Mano nascosta o tesa? da maggio, Centro Ospedaliero Universitario Da Purpan a Tolosa Istituito un centro di prevenzione del burnout per gli operatori sanitari (PEPS). Chiaramente, un sito fisico da bloccare e contro cui agire Bruciato Gli operatori sanitari sono tutt’altro che immuni dalle loro condizioni di lavoro. In effetti, dal 50 al 66% dei caregiver è stato colpito dal burnout da allora Malattia di coronavirus. L’esaurimento fisico, emotivo e mentale sono tutti sintomi familiari di questo personale del sistema sanitario moribondo. “C’è un aumento del carico di lavoro, una carenza di personale, il rapporto con i pazienti è cambiato… tutti questi motivi hanno portato ad un aumento di questo esaurimento professionale”, osserva il professor Patrice Herren, presidente di Pepys.

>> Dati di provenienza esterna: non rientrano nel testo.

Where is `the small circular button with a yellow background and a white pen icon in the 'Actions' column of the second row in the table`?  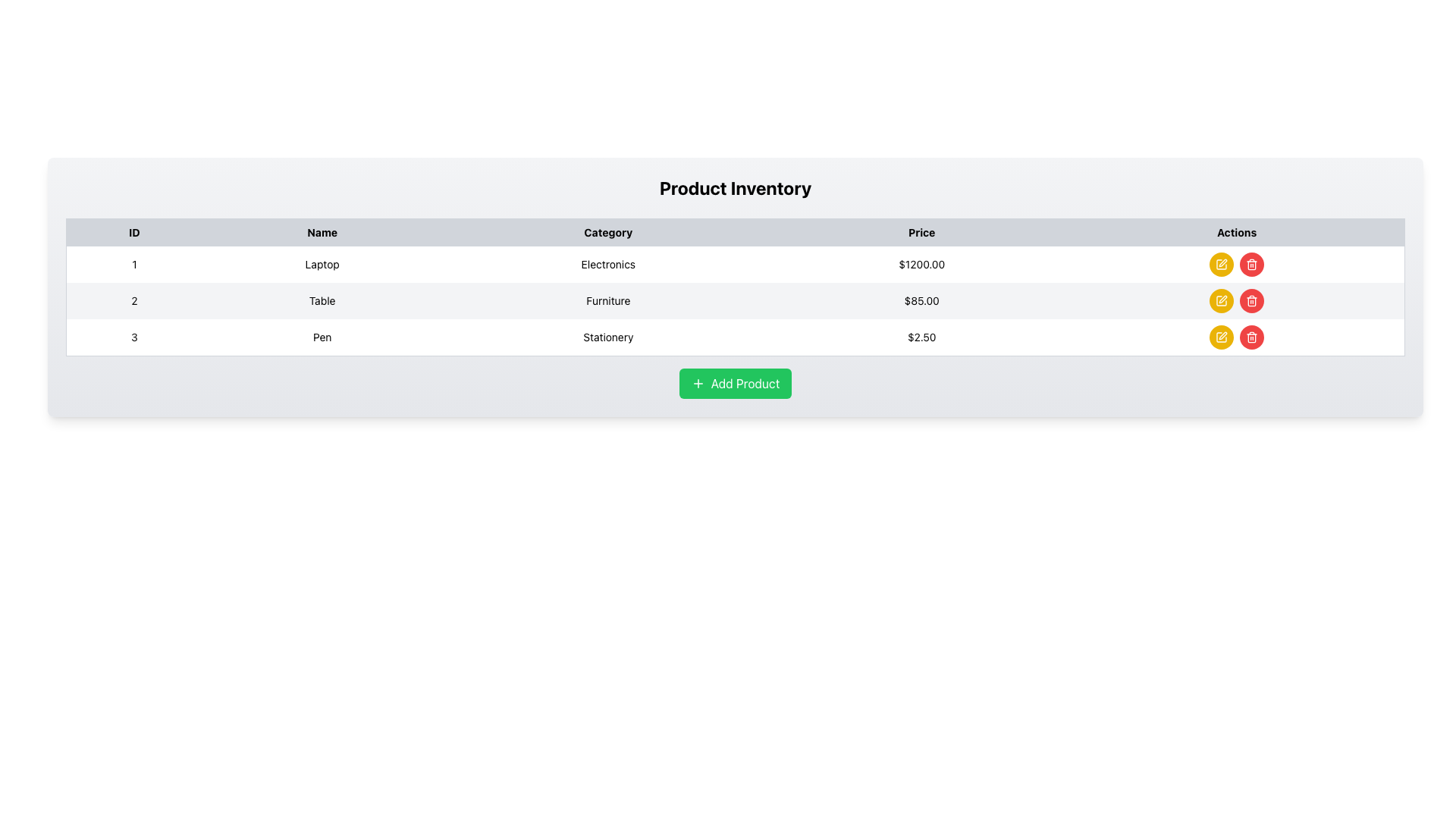 the small circular button with a yellow background and a white pen icon in the 'Actions' column of the second row in the table is located at coordinates (1222, 301).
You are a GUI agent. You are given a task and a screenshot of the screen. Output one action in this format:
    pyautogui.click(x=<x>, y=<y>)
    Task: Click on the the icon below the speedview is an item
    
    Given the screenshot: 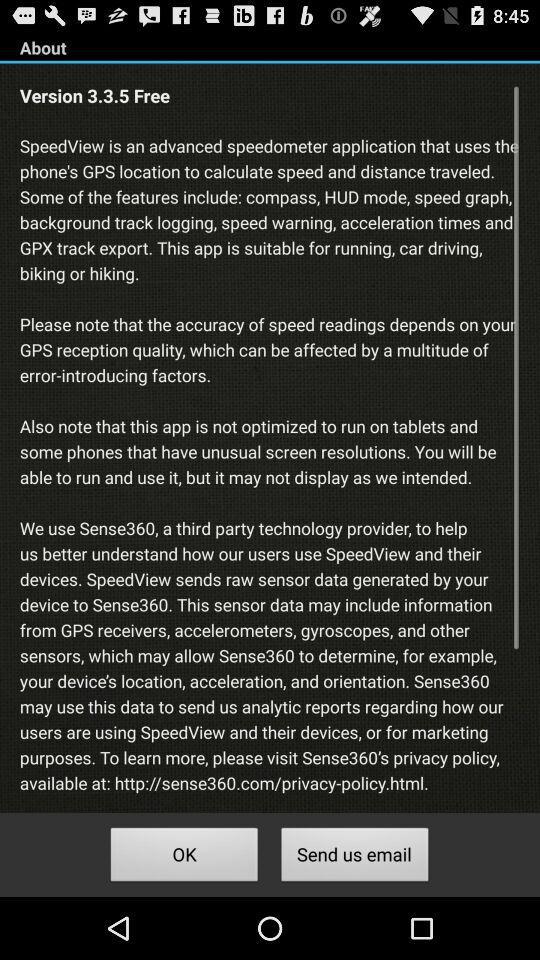 What is the action you would take?
    pyautogui.click(x=354, y=856)
    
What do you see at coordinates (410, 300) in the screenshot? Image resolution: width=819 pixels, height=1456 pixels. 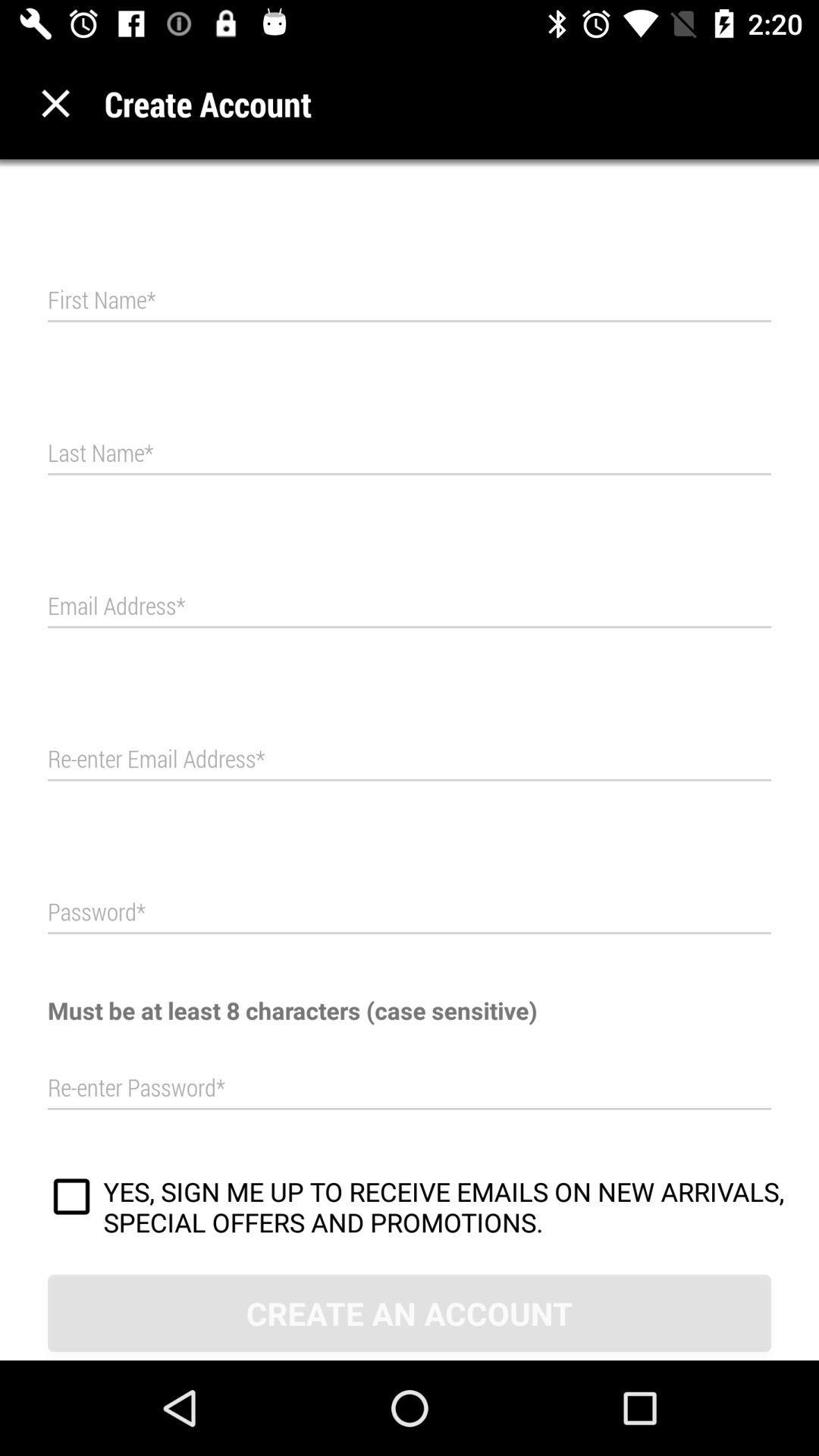 I see `first name` at bounding box center [410, 300].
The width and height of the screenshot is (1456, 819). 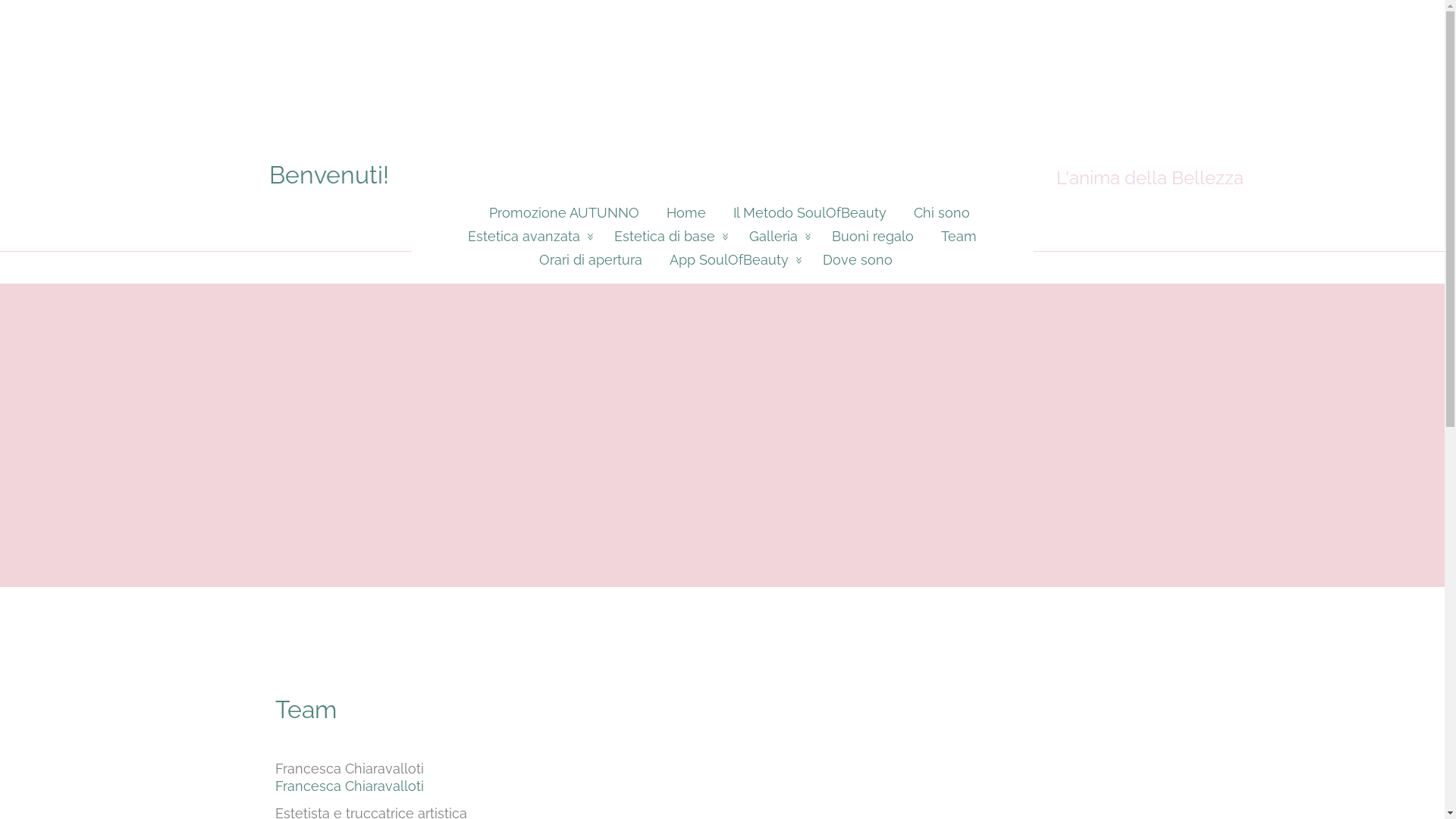 I want to click on 'Galleria', so click(x=777, y=236).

“Dovevo fare un lavoro per colleghi in malattia per Covid, o burnout… Facevo questo lavoro di professione ma non sapevo vedere i miei limiti. Ero diventato un robot. Non provavo più alcuna empatia per i pazienti e anche per i miei colleghi.La mattina Un giorno mi sono svegliata piangendo di rabbia, incapace di alzarmi… Ho capito che era troppo tardi”, testimonia un’infermiera di un ospedale pubblico alla periferia di Tolosa quando è stata arrestata per stanchezza già da cinque mesi. La persona, che preferisce rimanere anonima, dice: “Amo il mio lavoro. So perché lo faccio. Ma date le circostanze, mi è impossibile riprendere il lavoro. Non mi sento più capace, né fisicamente né mentalmente. Non ce la faccio più.” Ora non sono l’unico … “
Prendersi cura dei caregiver
In questo nuovissimo centro, unico in Francia e interamente finanziato dal CHU, il professore e il suo team di psicologi intraprendono una pericolosa missione: curare le patologie dei caregiver. “Questi pazienti – soprattutto un po’ – dovrebbero essere indirizzati a noi da un medico o da un medico generico che crede che il caregiver e il paziente debbano essere curati. Solo i professionisti liberali possono venire da soli. Poi ci prendiamo cura di loro “, sviluppa il professor Patrice Hern. In questo nuovo centro, infatti, tutti gli operatori sanitari, pubblici o privati, interni o di Segreteria, possono rifugiarsi.
“Qui ci interessano le tre fasi del burnout. Preveniamo, comunicando rischi e sintomi. Ci prendiamo cura della malattia in quanto tale attraverso il follow-up individuale o il lavoro di gruppo e infine evitiamo le ricadute e reintegramo il caregiver”, aggiunge il caregiver. medico. In tutto, da maggio, circa due dozzine di persone – dal settore privato e pubblico, dal dirigente sanitario, agli operatori sanitari e alle segretarie mediche – sono passate da Bab Peps.
“Non li costringiamo a resistere.”
Se il supporto viene fornito prima psicologicamente, questi Pep non vorranno essere così risoluti di fronte al sistema sanitario. “Non li rendiamo resilienti. C’è chiaramente un supporto organizzativo che deve essere messo in atto. La medicina del lavoro esiste per creare problemi e migliorare la vita quotidiana dei caregiver. Non reintegramo queste persone fino a quando non hanno vissuto lo stesso trattamento”, ammette il maniaco del lavoro. Un ultimo ma non meno importante compito per questo centro in piena sperimentazione: accompagnare la riorganizzazione dell’ospedale per prevenire il più possibile l’insorgenza di burnout.
Ma a spese di chi? “Sembra che il governo non possa mai permettersi nulla per la salute. Se un’infermiera torna a un lavoro diverso dopo il suo congedo per malattia, chi riempirà il suo lavoro? Se una badante lavora part-time, chi impiegherà ore? per il momento.” L’assistente infermieristica del CHU, respirando amaramente, fuma la sua sigaretta durante una delle sue rare pause. Quest’ultima, che vuole anche mantenere il segreto, dietro i suoi 15 anni di carriera, accoglie comunque con favore questo “piccolo passo da gigante per la nostra salute mentale”. Questo centro, non criticatelo “lontano da esso”, ma accusate ciò che ha portato alla sua creazione.